Fifth series of passive safety injection experiments (GDE-41 through GDE-45)

The last series of the EC funded project included additional five SBLOCA experiments. VTT Energy and LTKK ran the experiments in August and September, 1997. Based on the experiences from the previous series, the following new experiments were performed in the third and final series of the EC funded programme:

GDE-41 3,5mm cold leg break close to DC, CMT position; increased driving force for CMT flow

GDE-42 3,5 cold leg break close to DC, additional IL flow orifice

GDE-43 1 mm cold leg break close to DC, long recirculation phase; disappearance of driving force for injection

GDE-44 3,5 mm cold leg break close to DC, cold CMT; PBL heating

GDE-45 3,5 mm cold leg break close to DC, PBL connected to pressurizer (Korean design of PSIS)

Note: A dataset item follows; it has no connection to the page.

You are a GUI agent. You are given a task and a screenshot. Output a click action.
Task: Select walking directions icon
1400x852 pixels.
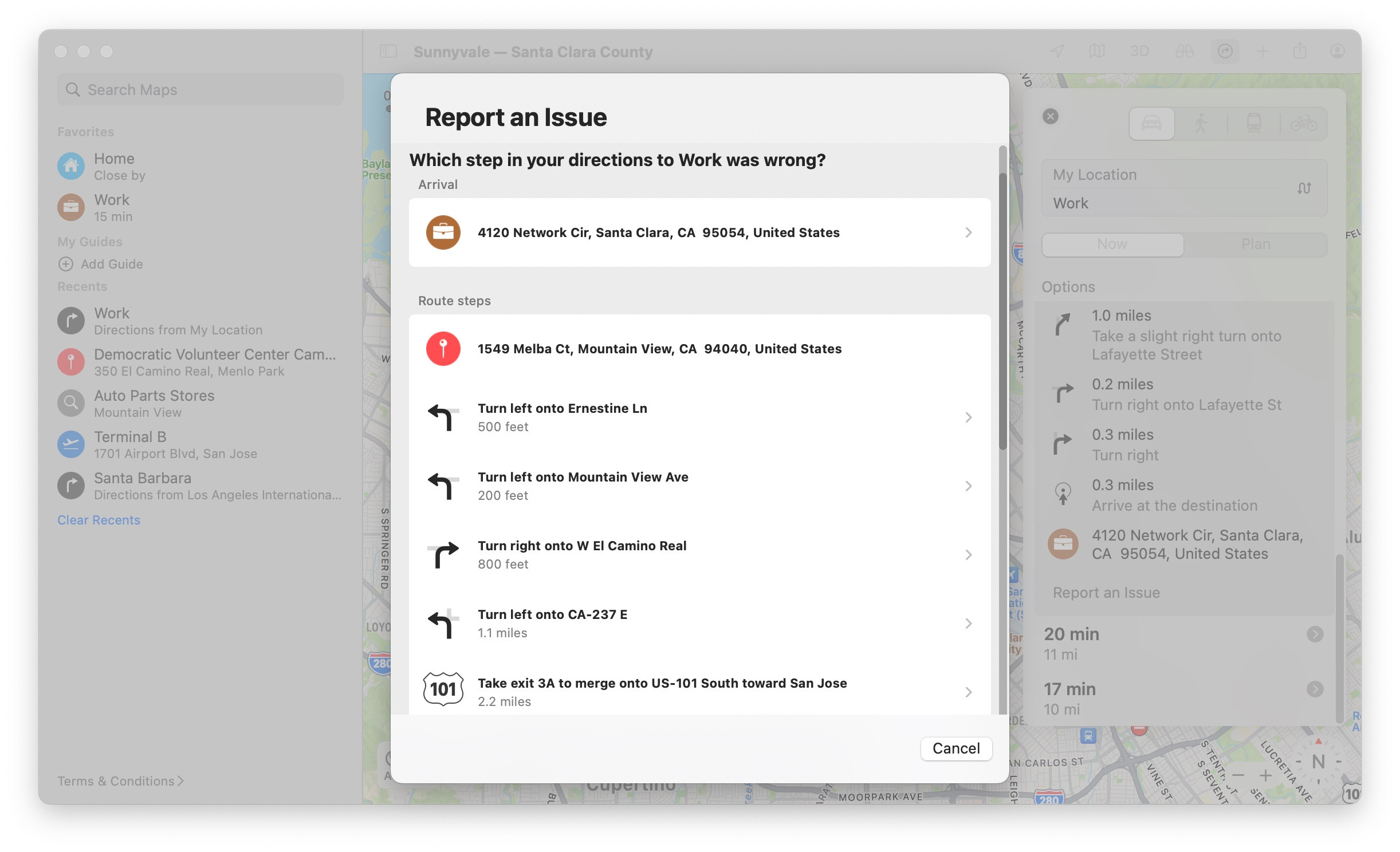(1201, 123)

The objective of the GDE-43 experiment was to investigate the PSIS behaviour in a situation, when the break size is small and, consequently, CMT recirculation phase is long. If the CMT recirculation phase is long, the whole PSIS may become full of hot water before the CMT begins to inject water, and the driving force for injection disappears. This may have effects on the beginning of safety injection from the CMT. In the GDE-43 experiment, the break was located in the Loop 2 cold leg close to the downcomer, in the similar manner as in the GDE-24 and GDE-34 experiments. The break size was 1.0 mm in diameter, which is clearly smaller than in the two other simulation cases.

In the GDE-45 experiment the PBL connected the top of the pressurizer to the top of the CMT. The CMT sparger design effectively reduced condensation in the tank and no severe condensation occurred in the experiment. The CMT injection flow stagnated once, however, when the water flowing from the pressurizer disturbed the hot liquid layer in the CMT, steam condensed in the tank and CMT pressure dropped slightly. The CMT injection flow rate was oscillating. This was an outcome of the specific loop geometry of PACTEL. PACTEL has loop seals in both hot and cold legs of the primary circuit. The water accumulation to the pressurizer and the PSIS injection line resulted in an earlier core heat-up than in the similar experiments with PBL connection to the cold leg.